__EXERCISE REQUIREMENTS__: Swap "Instruction" for "Command" throughout the items below, leaving everything else unchanged.
===== MATERIAL FOR THIS EXERCISE =====
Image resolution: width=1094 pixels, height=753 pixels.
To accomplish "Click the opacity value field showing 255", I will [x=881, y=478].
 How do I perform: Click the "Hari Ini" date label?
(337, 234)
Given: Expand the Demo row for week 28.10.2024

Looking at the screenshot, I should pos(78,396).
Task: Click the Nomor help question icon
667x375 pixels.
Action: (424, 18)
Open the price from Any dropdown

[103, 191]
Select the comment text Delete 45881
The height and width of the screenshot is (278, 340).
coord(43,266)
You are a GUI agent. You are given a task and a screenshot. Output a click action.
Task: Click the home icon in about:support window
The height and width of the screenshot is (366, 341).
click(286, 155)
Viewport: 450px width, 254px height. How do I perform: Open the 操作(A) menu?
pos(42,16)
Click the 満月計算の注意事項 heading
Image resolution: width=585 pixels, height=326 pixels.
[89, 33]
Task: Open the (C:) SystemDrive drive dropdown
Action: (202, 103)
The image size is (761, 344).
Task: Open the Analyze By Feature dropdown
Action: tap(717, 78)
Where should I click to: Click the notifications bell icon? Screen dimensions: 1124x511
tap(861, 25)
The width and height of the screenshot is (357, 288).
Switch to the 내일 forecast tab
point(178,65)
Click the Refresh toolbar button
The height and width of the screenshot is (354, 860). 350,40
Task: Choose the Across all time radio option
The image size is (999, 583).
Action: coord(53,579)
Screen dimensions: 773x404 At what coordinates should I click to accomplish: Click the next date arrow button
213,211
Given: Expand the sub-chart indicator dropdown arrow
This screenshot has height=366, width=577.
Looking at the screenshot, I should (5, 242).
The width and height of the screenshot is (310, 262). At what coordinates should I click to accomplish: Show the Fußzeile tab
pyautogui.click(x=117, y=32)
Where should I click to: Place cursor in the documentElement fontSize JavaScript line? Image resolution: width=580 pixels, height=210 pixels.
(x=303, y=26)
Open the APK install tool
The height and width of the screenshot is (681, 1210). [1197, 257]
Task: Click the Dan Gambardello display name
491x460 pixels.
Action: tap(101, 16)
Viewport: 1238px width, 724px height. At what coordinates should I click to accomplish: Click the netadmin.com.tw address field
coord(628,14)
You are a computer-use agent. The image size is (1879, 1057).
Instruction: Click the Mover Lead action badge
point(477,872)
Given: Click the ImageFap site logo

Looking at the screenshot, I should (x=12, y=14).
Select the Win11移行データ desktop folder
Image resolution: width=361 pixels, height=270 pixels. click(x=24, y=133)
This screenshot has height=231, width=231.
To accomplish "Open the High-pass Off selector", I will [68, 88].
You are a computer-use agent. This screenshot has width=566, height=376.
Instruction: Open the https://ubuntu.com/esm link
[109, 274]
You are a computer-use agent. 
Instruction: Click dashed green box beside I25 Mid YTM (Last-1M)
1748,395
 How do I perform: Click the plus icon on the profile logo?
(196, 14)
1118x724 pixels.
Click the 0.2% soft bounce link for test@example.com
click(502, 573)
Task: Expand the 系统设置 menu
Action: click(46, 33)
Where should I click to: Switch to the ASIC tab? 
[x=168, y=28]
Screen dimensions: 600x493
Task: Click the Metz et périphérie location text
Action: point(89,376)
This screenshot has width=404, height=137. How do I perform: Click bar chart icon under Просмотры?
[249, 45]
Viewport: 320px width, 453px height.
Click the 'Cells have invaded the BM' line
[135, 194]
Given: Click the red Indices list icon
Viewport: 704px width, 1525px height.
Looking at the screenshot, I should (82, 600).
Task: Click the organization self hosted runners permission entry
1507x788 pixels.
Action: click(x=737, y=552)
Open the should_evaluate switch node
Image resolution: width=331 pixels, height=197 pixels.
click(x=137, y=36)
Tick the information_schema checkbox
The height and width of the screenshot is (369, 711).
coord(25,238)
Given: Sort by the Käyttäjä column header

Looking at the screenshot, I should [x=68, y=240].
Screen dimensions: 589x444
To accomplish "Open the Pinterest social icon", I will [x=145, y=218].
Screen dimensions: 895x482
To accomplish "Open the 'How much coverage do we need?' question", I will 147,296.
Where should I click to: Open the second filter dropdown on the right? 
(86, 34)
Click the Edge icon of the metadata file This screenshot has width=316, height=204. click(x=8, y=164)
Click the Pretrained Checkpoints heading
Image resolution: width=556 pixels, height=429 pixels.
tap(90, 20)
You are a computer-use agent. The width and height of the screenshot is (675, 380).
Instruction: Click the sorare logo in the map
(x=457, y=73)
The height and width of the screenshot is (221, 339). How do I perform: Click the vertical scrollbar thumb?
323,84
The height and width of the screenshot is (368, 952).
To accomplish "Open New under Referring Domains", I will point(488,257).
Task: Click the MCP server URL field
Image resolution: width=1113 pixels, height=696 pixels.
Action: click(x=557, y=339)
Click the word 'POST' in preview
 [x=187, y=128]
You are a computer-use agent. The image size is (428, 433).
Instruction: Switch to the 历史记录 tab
=====
__OUTPUT OF THE TASK__:
Image resolution: width=1094 pixels, height=753 pixels.
To accomplish "Click the opacity value field showing 255", I will [x=881, y=478].
 How do I perform: Click the "Hari Ini" date label?
(337, 234)
Given: Expand the Demo row for week 28.10.2024

Looking at the screenshot, I should pos(78,396).
Task: Click the Nomor help question icon
667x375 pixels.
Action: (424, 18)
Open the price from Any dropdown

[103, 191]
Select the comment text Delete 45881
The height and width of the screenshot is (278, 340).
coord(43,266)
You are a GUI agent. You are given a task and a screenshot. Output a click action.
Task: Click the home icon in about:support window
The height and width of the screenshot is (366, 341).
click(286, 155)
Viewport: 450px width, 254px height. How do I perform: Open the 操作(A) menu?
pos(42,16)
Click the 満月計算の注意事項 heading
Image resolution: width=585 pixels, height=326 pixels.
[89, 33]
Task: Open the (C:) SystemDrive drive dropdown
Action: (202, 103)
The image size is (761, 344).
Task: Open the Analyze By Feature dropdown
Action: tap(717, 78)
Where should I click to: Click the notifications bell icon? Screen dimensions: 1124x511
tap(861, 25)
The width and height of the screenshot is (357, 288).
Switch to the 내일 forecast tab
point(178,65)
Click the Refresh toolbar button
The height and width of the screenshot is (354, 860). 350,40
Task: Choose the Across all time radio option
The image size is (999, 583).
Action: coord(53,579)
Screen dimensions: 773x404 At what coordinates should I click to accomplish: Click the next date arrow button
213,211
Given: Expand the sub-chart indicator dropdown arrow
This screenshot has height=366, width=577.
Looking at the screenshot, I should (5, 242).
The width and height of the screenshot is (310, 262). At what coordinates should I click to accomplish: Show the Fußzeile tab
pyautogui.click(x=117, y=32)
Where should I click to: Place cursor in the documentElement fontSize JavaScript line? Image resolution: width=580 pixels, height=210 pixels.
(x=303, y=26)
Open the APK install tool
The height and width of the screenshot is (681, 1210). [1197, 257]
Task: Click the Dan Gambardello display name
491x460 pixels.
Action: tap(101, 16)
Viewport: 1238px width, 724px height. At what coordinates should I click to accomplish: Click the netadmin.com.tw address field
coord(628,14)
You are a computer-use agent. The image size is (1879, 1057).
Command: Click the Mover Lead action badge
point(477,872)
Given: Click the ImageFap site logo

Looking at the screenshot, I should (x=12, y=14).
Select the Win11移行データ desktop folder
Image resolution: width=361 pixels, height=270 pixels. click(x=24, y=133)
This screenshot has height=231, width=231.
To accomplish "Open the High-pass Off selector", I will [68, 88].
You are a computer-use agent. This screenshot has width=566, height=376.
Command: Open the https://ubuntu.com/esm link
[109, 274]
You are a computer-use agent. 
Command: Click dashed green box beside I25 Mid YTM (Last-1M)
1748,395
 How do I perform: Click the plus icon on the profile logo?
(196, 14)
1118x724 pixels.
Click the 0.2% soft bounce link for test@example.com
click(502, 573)
Task: Expand the 系统设置 menu
Action: click(46, 33)
Where should I click to: Switch to the ASIC tab? 
[x=168, y=28]
Screen dimensions: 600x493
Task: Click the Metz et périphérie location text
Action: point(89,376)
This screenshot has width=404, height=137. How do I perform: Click bar chart icon under Просмотры?
[249, 45]
Viewport: 320px width, 453px height.
Click the 'Cells have invaded the BM' line
[135, 194]
Given: Click the red Indices list icon
Viewport: 704px width, 1525px height.
Looking at the screenshot, I should (82, 600).
Task: Click the organization self hosted runners permission entry
1507x788 pixels.
Action: click(x=737, y=552)
Open the should_evaluate switch node
Image resolution: width=331 pixels, height=197 pixels.
click(x=137, y=36)
Tick the information_schema checkbox
The height and width of the screenshot is (369, 711).
coord(25,238)
Given: Sort by the Käyttäjä column header

Looking at the screenshot, I should [x=68, y=240].
Screen dimensions: 589x444
To accomplish "Open the Pinterest social icon", I will [x=145, y=218].
Screen dimensions: 895x482
To accomplish "Open the 'How much coverage do we need?' question", I will 147,296.
Where should I click to: Open the second filter dropdown on the right? 
(86, 34)
Click the Edge icon of the metadata file This screenshot has width=316, height=204. click(x=8, y=164)
Click the Pretrained Checkpoints heading
Image resolution: width=556 pixels, height=429 pixels.
tap(90, 20)
You are a computer-use agent. The width and height of the screenshot is (675, 380).
Command: Click the sorare logo in the map
(x=457, y=73)
The height and width of the screenshot is (221, 339). How do I perform: Click the vertical scrollbar thumb?
323,84
The height and width of the screenshot is (368, 952).
To accomplish "Open New under Referring Domains", I will point(488,257).
Task: Click the MCP server URL field
Image resolution: width=1113 pixels, height=696 pixels.
Action: click(x=557, y=339)
Click the word 'POST' in preview
 [x=187, y=128]
You are a computer-use agent. The image size is (428, 433).
Command: Switch to the 历史记录 tab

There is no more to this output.